VANCOUVER, BRITISH COLUMBIA--(Marketwired - April 6, 2016) - Asanko Gold Inc. ("Asanko" or the "Company") (TSX:AKG)(NYSE MKT:AKG) is pleased to announce that commercial production has been declared at Phase 1 of the Asanko Gold Mine, located in Ghana, West Africa, effective April 1, 2016, a quarter ahead of schedule. Gold production will continue to ramp-up during Q2 2016 as the mining operations access the main ore body in the Nkran pit. Steady-state operations are expected by the end of Q2 2016.

During March 2016, the processing facility processed 276,146 tonnes (8,908tpd (tonnes per day)) which is 111% of design capacity. The Phase 1 project construction is now essentially complete, ahead of schedule and within budget, with all ancillary infrastructure, such as workshops & warehouses installed and operational.
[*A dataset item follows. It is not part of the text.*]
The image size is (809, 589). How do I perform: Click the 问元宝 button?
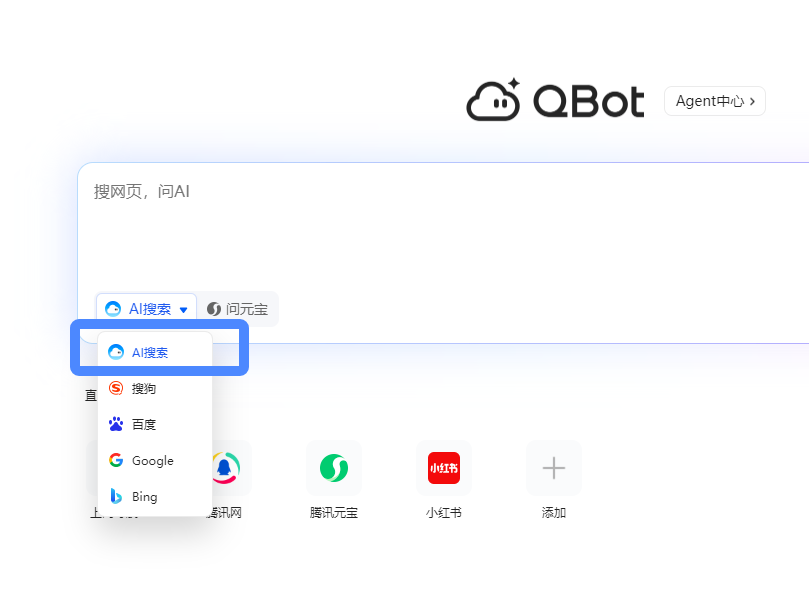(238, 309)
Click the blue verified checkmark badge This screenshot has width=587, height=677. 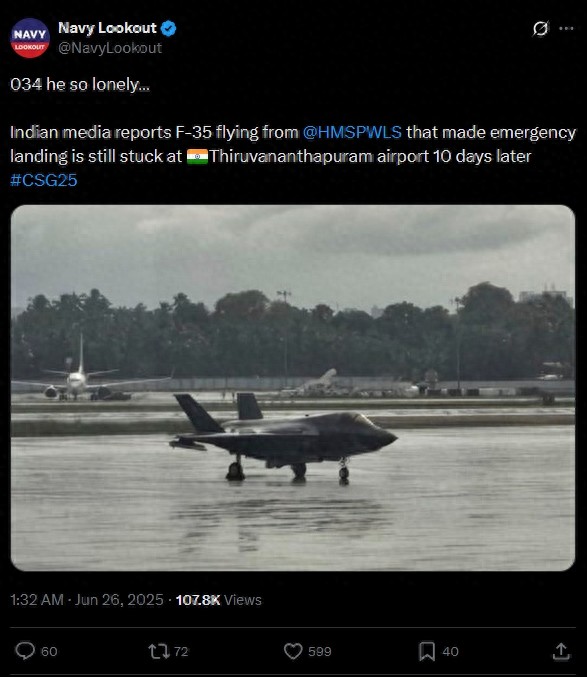point(168,28)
As at March 31, 2016, a total of 15,337 ounces of gold and 2,860 ounces of silver have been produced and shipped. 8,710 ounces have been sold at an average price of US$1,211 per ounce for sales of US$10.6 million. In addition to this, approximately 6,200 ounces of gold have been locked-up in the processing circuit.

Commenting on the performance to date, Peter Breese, President and CEO, said: "The ramp-up to steady-state production levels is progressing well and reaching commercial production a full quarter ahead of our original schedule is a fantastic achievement by our team. The milling circuit achieved design feed rates and target grind size within weeks of being commissioned. Since then, the milling rates have continued to improve as has gold recovery, both of which are exceeding design parameters by some margin.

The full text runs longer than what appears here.